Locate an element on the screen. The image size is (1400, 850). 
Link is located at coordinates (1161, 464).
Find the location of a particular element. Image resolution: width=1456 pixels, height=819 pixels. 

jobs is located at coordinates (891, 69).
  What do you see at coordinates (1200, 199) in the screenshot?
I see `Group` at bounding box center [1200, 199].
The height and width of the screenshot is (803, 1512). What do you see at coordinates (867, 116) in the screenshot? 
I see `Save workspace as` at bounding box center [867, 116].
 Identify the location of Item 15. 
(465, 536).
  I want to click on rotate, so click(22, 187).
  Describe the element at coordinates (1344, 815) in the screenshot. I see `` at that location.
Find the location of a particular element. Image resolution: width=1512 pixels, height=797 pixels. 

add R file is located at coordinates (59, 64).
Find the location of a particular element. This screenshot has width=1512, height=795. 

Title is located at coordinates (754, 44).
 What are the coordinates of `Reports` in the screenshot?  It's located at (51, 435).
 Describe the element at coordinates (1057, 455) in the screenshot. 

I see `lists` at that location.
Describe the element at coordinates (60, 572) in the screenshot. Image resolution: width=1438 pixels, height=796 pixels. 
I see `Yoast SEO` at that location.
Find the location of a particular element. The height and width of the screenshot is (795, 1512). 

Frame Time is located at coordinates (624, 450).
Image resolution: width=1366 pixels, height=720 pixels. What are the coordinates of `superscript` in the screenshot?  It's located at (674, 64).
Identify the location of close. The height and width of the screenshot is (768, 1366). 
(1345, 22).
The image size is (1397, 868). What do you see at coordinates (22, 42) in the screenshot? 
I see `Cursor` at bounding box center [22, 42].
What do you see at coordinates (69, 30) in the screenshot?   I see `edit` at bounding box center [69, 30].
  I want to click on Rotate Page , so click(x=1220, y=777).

┄┄┄┄┄┄┄┄┄┄

Copy all of the records above word for word, keeping every line in its original order.

== Completed exercise ==
Locate an element on the screen. The image size is (1400, 850). 
Link is located at coordinates (1161, 464).
Find the location of a particular element. Image resolution: width=1456 pixels, height=819 pixels. 

jobs is located at coordinates (891, 69).
  What do you see at coordinates (1200, 199) in the screenshot?
I see `Group` at bounding box center [1200, 199].
The height and width of the screenshot is (803, 1512). What do you see at coordinates (867, 116) in the screenshot? 
I see `Save workspace as` at bounding box center [867, 116].
 Identify the location of Item 15. 
(465, 536).
  I want to click on rotate, so click(22, 187).
  Describe the element at coordinates (1344, 815) in the screenshot. I see `` at that location.
Find the location of a particular element. Image resolution: width=1512 pixels, height=797 pixels. 

add R file is located at coordinates (59, 64).
Find the location of a particular element. This screenshot has width=1512, height=795. 

Title is located at coordinates (754, 44).
 What are the coordinates of `Reports` in the screenshot?  It's located at (51, 435).
 Describe the element at coordinates (1057, 455) in the screenshot. 

I see `lists` at that location.
Describe the element at coordinates (60, 572) in the screenshot. Image resolution: width=1438 pixels, height=796 pixels. 
I see `Yoast SEO` at that location.
Find the location of a particular element. The height and width of the screenshot is (795, 1512). 

Frame Time is located at coordinates (624, 450).
Image resolution: width=1366 pixels, height=720 pixels. What are the coordinates of `superscript` in the screenshot?  It's located at (674, 64).
Identify the location of close. The height and width of the screenshot is (768, 1366). 
(1345, 22).
The image size is (1397, 868). What do you see at coordinates (22, 42) in the screenshot? 
I see `Cursor` at bounding box center [22, 42].
What do you see at coordinates (69, 30) in the screenshot?   I see `edit` at bounding box center [69, 30].
  I want to click on Rotate Page , so click(x=1220, y=777).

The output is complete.